### EXERCISE
Below are records; transcribe each one exactly.

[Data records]
:::::
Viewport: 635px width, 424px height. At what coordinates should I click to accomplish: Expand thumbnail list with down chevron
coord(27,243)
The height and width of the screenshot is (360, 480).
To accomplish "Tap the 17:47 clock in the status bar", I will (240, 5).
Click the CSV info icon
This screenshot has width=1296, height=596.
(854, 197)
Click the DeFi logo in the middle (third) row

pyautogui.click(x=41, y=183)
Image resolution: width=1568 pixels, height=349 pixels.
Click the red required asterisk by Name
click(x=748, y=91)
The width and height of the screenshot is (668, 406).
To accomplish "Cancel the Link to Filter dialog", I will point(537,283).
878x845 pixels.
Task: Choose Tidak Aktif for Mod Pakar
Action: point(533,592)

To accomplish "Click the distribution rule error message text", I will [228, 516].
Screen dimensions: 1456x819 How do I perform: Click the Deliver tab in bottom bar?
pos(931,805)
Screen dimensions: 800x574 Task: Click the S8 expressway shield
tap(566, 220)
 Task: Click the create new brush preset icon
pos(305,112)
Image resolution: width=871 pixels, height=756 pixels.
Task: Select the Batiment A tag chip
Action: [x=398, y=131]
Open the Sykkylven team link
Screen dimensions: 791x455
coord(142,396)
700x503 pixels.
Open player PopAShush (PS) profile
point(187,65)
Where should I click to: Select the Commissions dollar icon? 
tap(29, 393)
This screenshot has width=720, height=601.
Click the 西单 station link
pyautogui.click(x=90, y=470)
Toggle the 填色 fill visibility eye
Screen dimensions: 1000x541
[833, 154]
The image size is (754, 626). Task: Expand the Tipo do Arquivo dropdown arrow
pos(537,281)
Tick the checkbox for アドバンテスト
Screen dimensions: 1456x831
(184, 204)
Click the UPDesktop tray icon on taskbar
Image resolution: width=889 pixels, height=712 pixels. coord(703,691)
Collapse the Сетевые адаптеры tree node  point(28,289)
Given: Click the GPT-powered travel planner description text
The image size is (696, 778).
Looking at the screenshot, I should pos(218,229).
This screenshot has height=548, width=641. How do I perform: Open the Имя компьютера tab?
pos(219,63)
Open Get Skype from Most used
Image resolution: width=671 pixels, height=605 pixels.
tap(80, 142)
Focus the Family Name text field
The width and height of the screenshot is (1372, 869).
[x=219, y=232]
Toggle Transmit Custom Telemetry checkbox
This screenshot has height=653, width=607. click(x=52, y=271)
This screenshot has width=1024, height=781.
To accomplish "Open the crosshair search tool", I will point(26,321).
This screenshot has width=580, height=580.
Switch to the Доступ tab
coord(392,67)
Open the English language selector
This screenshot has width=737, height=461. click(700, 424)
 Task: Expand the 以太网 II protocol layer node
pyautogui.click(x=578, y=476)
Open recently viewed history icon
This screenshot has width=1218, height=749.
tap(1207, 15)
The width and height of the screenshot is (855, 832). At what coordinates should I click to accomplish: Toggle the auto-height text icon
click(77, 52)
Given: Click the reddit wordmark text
:::::
### WORKED SOLUTION
Viewport: 635px width, 424px height. At what coordinates should I click to accomplish: Expand thumbnail list with down chevron
coord(27,243)
The height and width of the screenshot is (360, 480).
To accomplish "Tap the 17:47 clock in the status bar", I will (240, 5).
Click the CSV info icon
This screenshot has width=1296, height=596.
(854, 197)
Click the DeFi logo in the middle (third) row

pyautogui.click(x=41, y=183)
Image resolution: width=1568 pixels, height=349 pixels.
Click the red required asterisk by Name
click(x=748, y=91)
The width and height of the screenshot is (668, 406).
To accomplish "Cancel the Link to Filter dialog", I will point(537,283).
878x845 pixels.
Task: Choose Tidak Aktif for Mod Pakar
Action: point(533,592)

To accomplish "Click the distribution rule error message text", I will [228, 516].
Screen dimensions: 1456x819 How do I perform: Click the Deliver tab in bottom bar?
pos(931,805)
Screen dimensions: 800x574 Task: Click the S8 expressway shield
tap(566, 220)
 Task: Click the create new brush preset icon
pos(305,112)
Image resolution: width=871 pixels, height=756 pixels.
Task: Select the Batiment A tag chip
Action: [x=398, y=131]
Open the Sykkylven team link
Screen dimensions: 791x455
coord(142,396)
700x503 pixels.
Open player PopAShush (PS) profile
point(187,65)
Where should I click to: Select the Commissions dollar icon? 
tap(29, 393)
This screenshot has width=720, height=601.
Click the 西单 station link
pyautogui.click(x=90, y=470)
Toggle the 填色 fill visibility eye
Screen dimensions: 1000x541
[833, 154]
The image size is (754, 626). Task: Expand the Tipo do Arquivo dropdown arrow
pos(537,281)
Tick the checkbox for アドバンテスト
Screen dimensions: 1456x831
(184, 204)
Click the UPDesktop tray icon on taskbar
Image resolution: width=889 pixels, height=712 pixels. coord(703,691)
Collapse the Сетевые адаптеры tree node  point(28,289)
Given: Click the GPT-powered travel planner description text
The image size is (696, 778).
Looking at the screenshot, I should pos(218,229).
This screenshot has height=548, width=641. How do I perform: Open the Имя компьютера tab?
pos(219,63)
Open Get Skype from Most used
Image resolution: width=671 pixels, height=605 pixels.
tap(80, 142)
Focus the Family Name text field
The width and height of the screenshot is (1372, 869).
[x=219, y=232]
Toggle Transmit Custom Telemetry checkbox
This screenshot has height=653, width=607. click(x=52, y=271)
This screenshot has width=1024, height=781.
To accomplish "Open the crosshair search tool", I will point(26,321).
This screenshot has width=580, height=580.
Switch to the Доступ tab
coord(392,67)
Open the English language selector
This screenshot has width=737, height=461. click(700, 424)
 Task: Expand the 以太网 II protocol layer node
pyautogui.click(x=578, y=476)
Open recently viewed history icon
This screenshot has width=1218, height=749.
tap(1207, 15)
The width and height of the screenshot is (855, 832). At what coordinates should I click to accomplish: Toggle the auto-height text icon
click(77, 52)
Given: Click the reddit wordmark text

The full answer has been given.